» **REQUIRED ACTIONS**:
(a) Using the methods text on the mice and salivary glands, decide whether each statement agrees with it. (i) Salivary glands were fixed in formalin for 24 h. (ii) The region designated Aec1 lies on chromosome 1. (iii) Two histological sections per gland per mouse were examined. Answer yes or no for each and quote the deciding words.
(b) From the methods text on the mice and salivary glands, write out the part starting at "Salivary glands were" and ending at "of >50 leukocytes.".
(c) Extend the methods text on the mice and salivary glands from the point where it stops.
START EXTRACT PROVIDED
SjSs C57BL/6J.NOD/ShiLtJ-Aec1Aec2 (C57BL/6.NOD-Aec1Aec2) and non-SjSs C57BL/6J (C57BL/6) control mice were bred and maintained under specific pathogen free conditions in the animal facility of Animal Care Services at the University of Florida. The breeding and the use of animals described herein were approved by the University of Florida's Institutional Animal Care and Use Committee. Development of the C57BL/6.NOD-Aec1Aec2 mouse and its SjS-like disease phenotype are described elsewhere (Brayer et al., 2000; Cha et al., 2002b). Briefly, the C57BL/6.NOD-Aec1Aec2 mouse was developed by introducing two genetic regions, one on chromosome 1 (designated Aec2) and the second on chromosome 3 (designated Aec1) derived from the NOD/LtJ mouse into the C57BL/6 mouse. All animals were maintained on a 12 h light-dark schedule and provided food and acidified water ad libitum. At times indicated in the study, mice were euthanized by cervical dislocation after deep anesthetization with isoflurane and their organs and tissues freshly harvested for analyses.

Histological examination of the salivary glands

Salivary glands were fixed in 10% phosphate-buffered formalin for 24 h. Fixed tissues were embedded in paraffin and sectioned at a thickness of 5 μm. Paraffin-embedded sections were deparaffinized by immersing in xylene, followed by dehydration in ethanol. The prepared tissue sections were stained with hematoxylin and eosin (H&E) dye (Histology Tech Services, Gainesville, FL). Stained sections were observed at 200× magnification by using Nikon Eclipse Ti-E inverted microscope. To detect and determine leukocytic infiltrations in salivary glands, a single histological section per gland per mouse was examined by a blinded examiner. Lymphocytic infiltrations were defined as aggregates of >50 leukocytes.
END EXTRACT PROVIDED
START DATASET ENTRIES
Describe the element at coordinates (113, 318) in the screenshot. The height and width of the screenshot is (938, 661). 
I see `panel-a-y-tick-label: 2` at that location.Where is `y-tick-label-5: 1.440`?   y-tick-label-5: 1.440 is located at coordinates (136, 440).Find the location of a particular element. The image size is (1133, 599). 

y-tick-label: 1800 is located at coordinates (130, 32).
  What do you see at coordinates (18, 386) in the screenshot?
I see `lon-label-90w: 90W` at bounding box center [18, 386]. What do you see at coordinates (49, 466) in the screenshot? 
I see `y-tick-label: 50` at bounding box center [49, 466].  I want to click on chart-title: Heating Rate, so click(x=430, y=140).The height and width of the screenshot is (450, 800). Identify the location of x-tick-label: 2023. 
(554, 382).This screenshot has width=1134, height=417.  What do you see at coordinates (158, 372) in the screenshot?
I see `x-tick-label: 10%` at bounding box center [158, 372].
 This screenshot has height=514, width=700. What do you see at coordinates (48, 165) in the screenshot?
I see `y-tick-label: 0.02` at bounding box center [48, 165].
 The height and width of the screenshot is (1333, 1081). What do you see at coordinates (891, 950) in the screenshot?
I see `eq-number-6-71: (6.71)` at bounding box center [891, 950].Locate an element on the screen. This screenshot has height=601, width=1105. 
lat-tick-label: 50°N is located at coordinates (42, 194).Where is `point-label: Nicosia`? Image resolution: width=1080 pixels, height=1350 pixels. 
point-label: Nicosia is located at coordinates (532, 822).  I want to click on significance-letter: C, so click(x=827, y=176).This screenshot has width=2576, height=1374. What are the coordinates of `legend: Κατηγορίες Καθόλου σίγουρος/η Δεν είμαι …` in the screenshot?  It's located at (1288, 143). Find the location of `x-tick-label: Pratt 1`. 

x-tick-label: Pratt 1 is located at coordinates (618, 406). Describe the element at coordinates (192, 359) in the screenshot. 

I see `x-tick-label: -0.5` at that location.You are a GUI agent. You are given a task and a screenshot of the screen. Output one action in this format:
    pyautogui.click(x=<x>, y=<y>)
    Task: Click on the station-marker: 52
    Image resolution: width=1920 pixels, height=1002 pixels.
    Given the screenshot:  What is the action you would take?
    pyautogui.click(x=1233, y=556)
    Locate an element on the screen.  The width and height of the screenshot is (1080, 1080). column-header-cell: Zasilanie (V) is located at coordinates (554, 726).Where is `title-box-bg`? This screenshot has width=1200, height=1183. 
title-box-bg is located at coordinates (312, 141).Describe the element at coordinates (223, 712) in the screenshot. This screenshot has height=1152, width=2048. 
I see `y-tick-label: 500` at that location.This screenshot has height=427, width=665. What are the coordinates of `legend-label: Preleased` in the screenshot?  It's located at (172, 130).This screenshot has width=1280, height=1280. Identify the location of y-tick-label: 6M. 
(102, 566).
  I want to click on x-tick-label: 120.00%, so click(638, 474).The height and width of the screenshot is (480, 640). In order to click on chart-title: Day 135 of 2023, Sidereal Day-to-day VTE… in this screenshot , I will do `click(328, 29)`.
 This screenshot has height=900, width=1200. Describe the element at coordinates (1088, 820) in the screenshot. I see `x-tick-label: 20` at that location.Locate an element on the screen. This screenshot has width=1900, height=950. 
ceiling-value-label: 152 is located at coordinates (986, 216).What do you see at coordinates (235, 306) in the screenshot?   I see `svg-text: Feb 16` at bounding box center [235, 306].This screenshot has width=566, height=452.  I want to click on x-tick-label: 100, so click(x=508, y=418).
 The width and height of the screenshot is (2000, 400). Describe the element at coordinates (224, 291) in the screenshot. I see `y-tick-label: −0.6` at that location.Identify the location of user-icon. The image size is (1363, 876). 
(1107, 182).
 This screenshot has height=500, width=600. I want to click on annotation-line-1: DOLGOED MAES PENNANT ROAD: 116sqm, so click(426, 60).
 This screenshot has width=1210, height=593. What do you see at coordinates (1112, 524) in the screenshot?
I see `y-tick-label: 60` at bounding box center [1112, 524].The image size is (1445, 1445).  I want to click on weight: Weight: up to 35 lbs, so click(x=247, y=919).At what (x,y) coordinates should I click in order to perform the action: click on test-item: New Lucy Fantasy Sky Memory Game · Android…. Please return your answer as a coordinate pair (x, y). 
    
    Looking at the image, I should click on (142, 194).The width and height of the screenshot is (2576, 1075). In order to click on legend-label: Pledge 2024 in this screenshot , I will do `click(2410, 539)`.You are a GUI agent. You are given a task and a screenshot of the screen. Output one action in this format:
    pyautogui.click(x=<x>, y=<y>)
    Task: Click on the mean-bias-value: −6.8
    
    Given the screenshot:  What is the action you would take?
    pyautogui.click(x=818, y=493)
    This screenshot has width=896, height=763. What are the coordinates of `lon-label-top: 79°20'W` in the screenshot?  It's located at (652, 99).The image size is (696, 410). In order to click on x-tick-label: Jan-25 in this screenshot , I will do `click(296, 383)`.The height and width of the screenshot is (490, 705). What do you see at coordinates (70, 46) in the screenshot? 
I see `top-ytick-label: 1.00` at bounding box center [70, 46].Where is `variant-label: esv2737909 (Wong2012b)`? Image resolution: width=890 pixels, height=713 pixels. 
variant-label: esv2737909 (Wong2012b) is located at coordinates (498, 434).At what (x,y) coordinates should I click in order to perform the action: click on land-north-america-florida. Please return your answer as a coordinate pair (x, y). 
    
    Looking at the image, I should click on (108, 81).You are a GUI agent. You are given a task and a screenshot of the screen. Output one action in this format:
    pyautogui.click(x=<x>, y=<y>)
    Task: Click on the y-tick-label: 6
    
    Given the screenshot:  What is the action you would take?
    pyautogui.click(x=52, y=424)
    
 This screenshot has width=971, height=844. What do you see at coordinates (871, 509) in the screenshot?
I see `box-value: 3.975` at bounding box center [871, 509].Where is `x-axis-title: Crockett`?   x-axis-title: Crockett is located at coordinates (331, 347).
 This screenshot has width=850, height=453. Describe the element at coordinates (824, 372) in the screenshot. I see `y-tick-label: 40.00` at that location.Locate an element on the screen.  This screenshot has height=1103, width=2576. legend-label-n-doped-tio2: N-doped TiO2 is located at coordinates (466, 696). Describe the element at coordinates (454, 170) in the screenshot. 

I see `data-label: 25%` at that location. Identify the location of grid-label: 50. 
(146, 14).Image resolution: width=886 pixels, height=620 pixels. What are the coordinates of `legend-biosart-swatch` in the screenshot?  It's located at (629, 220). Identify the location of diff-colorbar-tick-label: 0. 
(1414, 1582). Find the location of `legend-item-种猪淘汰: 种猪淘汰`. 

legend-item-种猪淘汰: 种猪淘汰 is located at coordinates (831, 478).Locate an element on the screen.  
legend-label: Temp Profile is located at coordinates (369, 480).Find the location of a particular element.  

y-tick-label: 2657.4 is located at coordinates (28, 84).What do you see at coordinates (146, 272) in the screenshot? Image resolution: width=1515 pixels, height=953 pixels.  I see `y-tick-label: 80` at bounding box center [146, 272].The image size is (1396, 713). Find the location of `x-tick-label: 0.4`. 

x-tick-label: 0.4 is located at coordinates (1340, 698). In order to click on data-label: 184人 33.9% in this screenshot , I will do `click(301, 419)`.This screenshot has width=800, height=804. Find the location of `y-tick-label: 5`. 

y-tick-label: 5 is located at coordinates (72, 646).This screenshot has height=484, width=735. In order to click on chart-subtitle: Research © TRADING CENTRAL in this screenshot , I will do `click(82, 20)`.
END DATASET ENTRIES
» **SOLVED TASKS**:
(a)
(i) Yes: "Salivary glands were fixed in 10% phosphate-buffered formalin for 24 h."
(ii) No: "the second on chromosome 3 (designated Aec1)"
(iii) No: "a single histological section per gland per mouse was examined by a blinded examiner"

(b)
Salivary glands were fixed in 10% phosphate-buffered formalin for 24 h. Fixed tissues were embedded in paraffin and sectioned at a thickness of 5 μm. Paraffin-embedded sections were deparaffinized by immersing in xylene, followed by dehydration in ethanol. The prepared tissue sections were stained with hematoxylin and eosin (H&E) dye (Histology Tech Services, Gainesville, FL). Stained sections were observed at 200× magnification by using Nikon Eclipse Ti-E inverted microscope. To detect and determine leukocytic infiltrations in salivary glands, a single histological section per gland per mouse was examined by a blinded examiner. Lymphocytic infiltrations were defined as aggregates of >50 leukocytes.

(c)
Immunofluorescent staining for CD3+T cells and B220+B cells

Paraffin-embedded tissues of the salivary glands were sectioned and mounted onto microscope slides. Slides were deparaffinized and dehydrated by pressure-cooking in Trilogy (Cell Marque, Rocklin, CA) according to manufacturer's instructions. Following three 5-min washes with phosphate buffered saline with Tween-20 (PBS-T) at 25°C, the sections were incubated one hour with blocking solution containing donkey serum diluted 1:50 in PBS-T. Each section was incubated with purified rat anti-mouse CD45R (Clone 30-F11, BD Pharmingen, San Jose, CA, USA) diluted 1:25 and goat polyclonal IgG anti-mouse CD3ε (Clone M-20, Santa Cruz Biotechnology, Santa Cruz, CA, USA) diluted 1:50 in antibody diluent (Dako, Carpinteria, CA, USA) for one hour at 25°C. The slides were washed three times with PBS-T, followed by a one hour incubation with Alexa Fluor (AF) 488 donkey anti-goat IgG (H+L) diluted 1:100 and AF 594 donkey anti-rat IgG (H+L) (Life Technologies, Grand Island, NY, USA) diluted 1:25 at 25°C. The slides were washed thoroughly with PBS-T, treated with VectashieldDAPI (4′,6-diamidino-2-phenylindole)-mounting medium (Vector Laboratories, Burlingame, CA, USA) and overlaid with glass coverslips. Stained sections were visualized at 200× magnification on NikonTi-E fluorescent microscope. Infiltrate size and composition were calculated using Nikon NIS-Elements software by a blinded examiner. Areas of infiltrates were determined using the region of interest (ROI) established around the infiltrates and the composition based on the threshold intensities with background subtraction for individual fluorescent channels. The threshold intensities were kept consistent throughout the experiment.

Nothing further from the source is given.